◆ **PASSAGE SHOWN**
------------------------------------------------------------------------
Hong Kong Company Incorporation, choose a category...
There are a number of different types of company formation to choose from. All of which are acceptable by immigration for the application of visas. For Rep' Offices and Sole Proprietor all that is required is a Business Registration Certificate issued by the Inland Revenue and can be done in an afternoon. For those that require the services of the Company Registration Department, allow up to ten working days.
Before committing to an entity in Hong Kong take professional advice from your accountant, lawyer or solicitor in your home country and take into account the broader implications of your business. You may also want to talk to professionals in Hong Kong to obtain a balanced view before you proceed.
If your intention is to open a business bank account, most banks will require a certified copy of the business registration application form. This can be made at the same time as the application for which there is a nominal fee and can be collected with the certificate.
To follow is a summary of each option high-lighting the key elements of each type of incorporation. If you have any questions at all feel free to CONTACT US or go to our blog, Establish Hong Kong.
This in my view is an excellent choice for those companies that wish to have a presence in Hong Kong without making a full commitment. For those exploring the market, looking to expand, possibly have some clients in Hong Kong and beyond but need to be here on a permanent basis. The entity cannot enter into contracts only buy limited services such as office agreements and utilities. Any sales would be with the overseas entity as with any costs, subsequently there are no accounts to file or company information. Immigration accepts these entities for the purposes of visa applications for staff under secondment.
------------------------------------------------------------------------
◆ **RAW DATA**

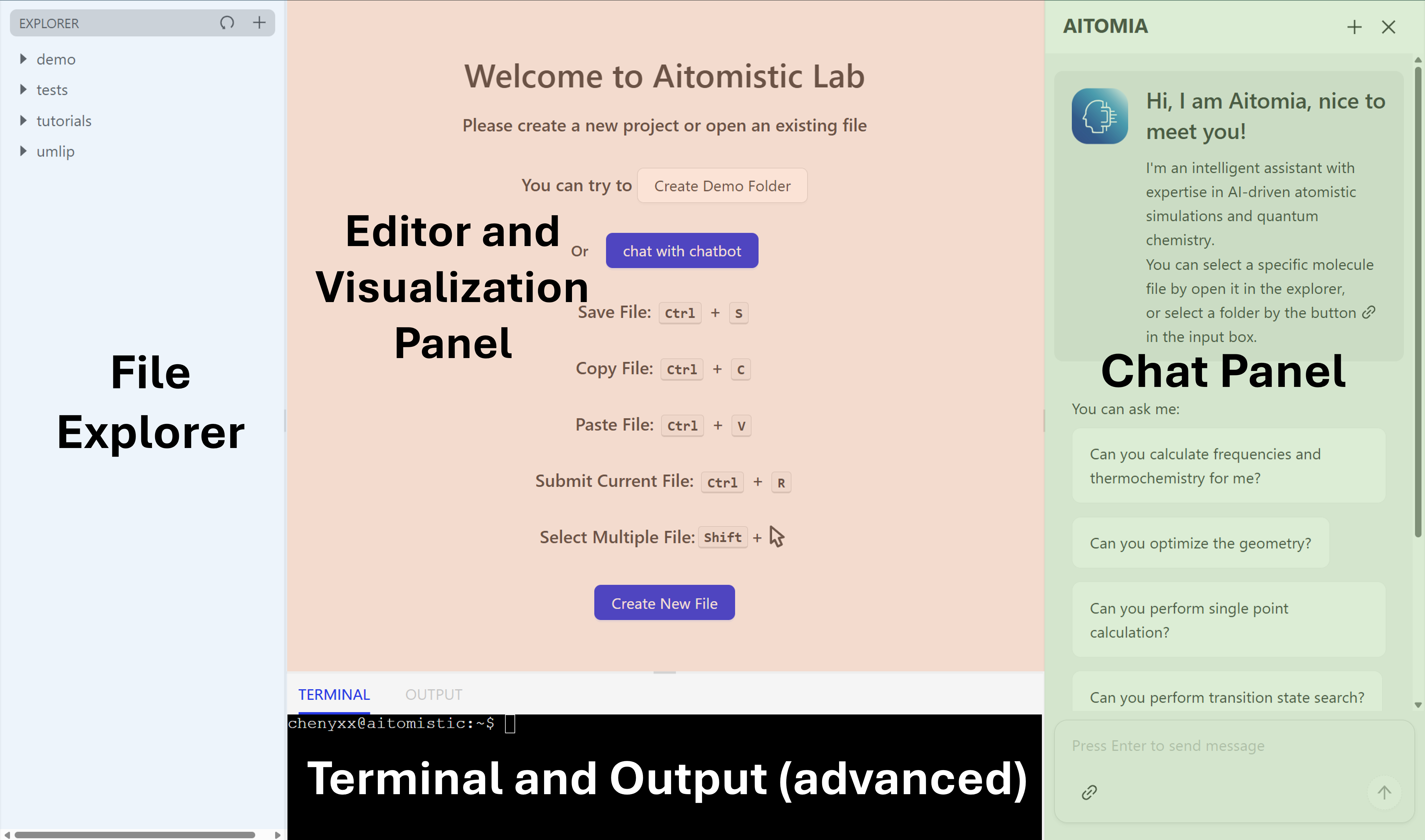Click the chat with chatbot button
Viewport: 1425px width, 840px height.
pyautogui.click(x=682, y=251)
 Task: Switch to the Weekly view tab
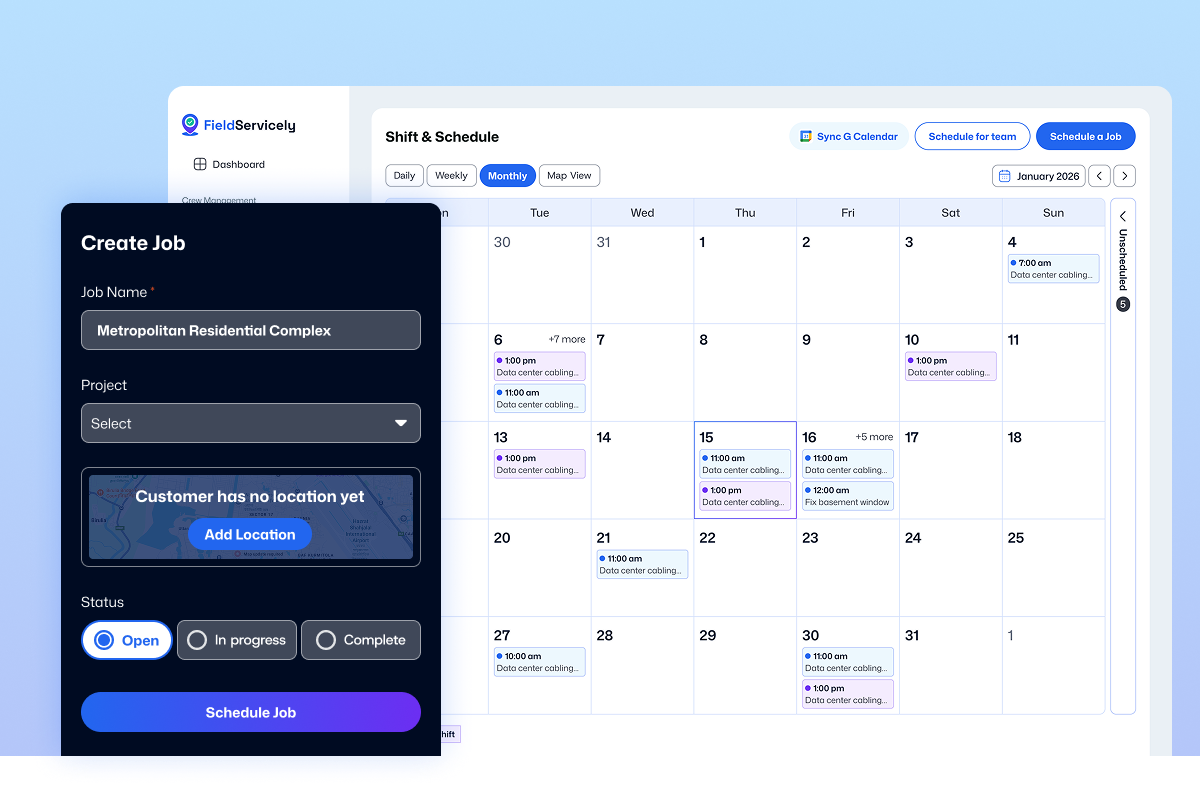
------------------------------------------------------------------------
◆ **LIST OF TASKS**
[a] Using the Hong Kong incorporation page, decide whether each statement agrees with it. Answer yes or no and quote the deciding words.
(i) A Sole Proprietor needs only a Business Registration Certificate from the Inland Revenue.
(ii) The certified copy of the registration form that banks ask for is made free of charge.
(iii) The entity described in the final paragraph can enter into sales contracts.
[b] Continue the Hong Kong incorporation page from its last sentence.

◆ **SOLVED PROBLEMS**
[a]
(i) Yes: "For Rep' Offices and Sole Proprietor all that is required is a Business Registration Certificate issued by the Inland Revenue"
(ii) No: "This can be made at the same time as the application for which there is a nominal fee"
(iii) No: "The entity cannot enter into contracts only buy limited services such as office agreements and utilities."

[b]
Having a representative office on the mainland is an additional option for Hong Kong companies that are two years old or more. But there activates are limited and subject to quota in each respective province. It is possible to buy a two year old or possibly older HK company. But they are becoming increasinly rare, difficlut to source and significantly more expensive.
The China Rep' Office can enter into contracts, for example, hire staff, sponsor overseas nationals for visas and rent office space.
However, since it is the Hong Kong company that does the business in China and NOT the representative office, it does not attract corporation/profits tax in China. Local tax is payable in China by the representative office based on its monthly expenses level.
If you have a Repí Office and something goes wrong, you can enforce your legal rights in China.
If you plan to do business in Mainland China, providing goods and or services to mainland companies, you should consider the following. Register a Hong Kong company and use this Hong Kong Company to register again in China as a Wholly Foreign Owned Enterprise (WFOE), its legal status is a Limited Liability Company (LLC), the WFOE is 100% owned by Hong Kong company. Where the Hong Kong company is the holding company and the WFOE is a subsidiary. The WFOE can open one basic bank account and one overseas bank account that can have multi-currency facilities. Unlike the Repí Office the bank account can receive income earned in China and likewise pay its operational costs.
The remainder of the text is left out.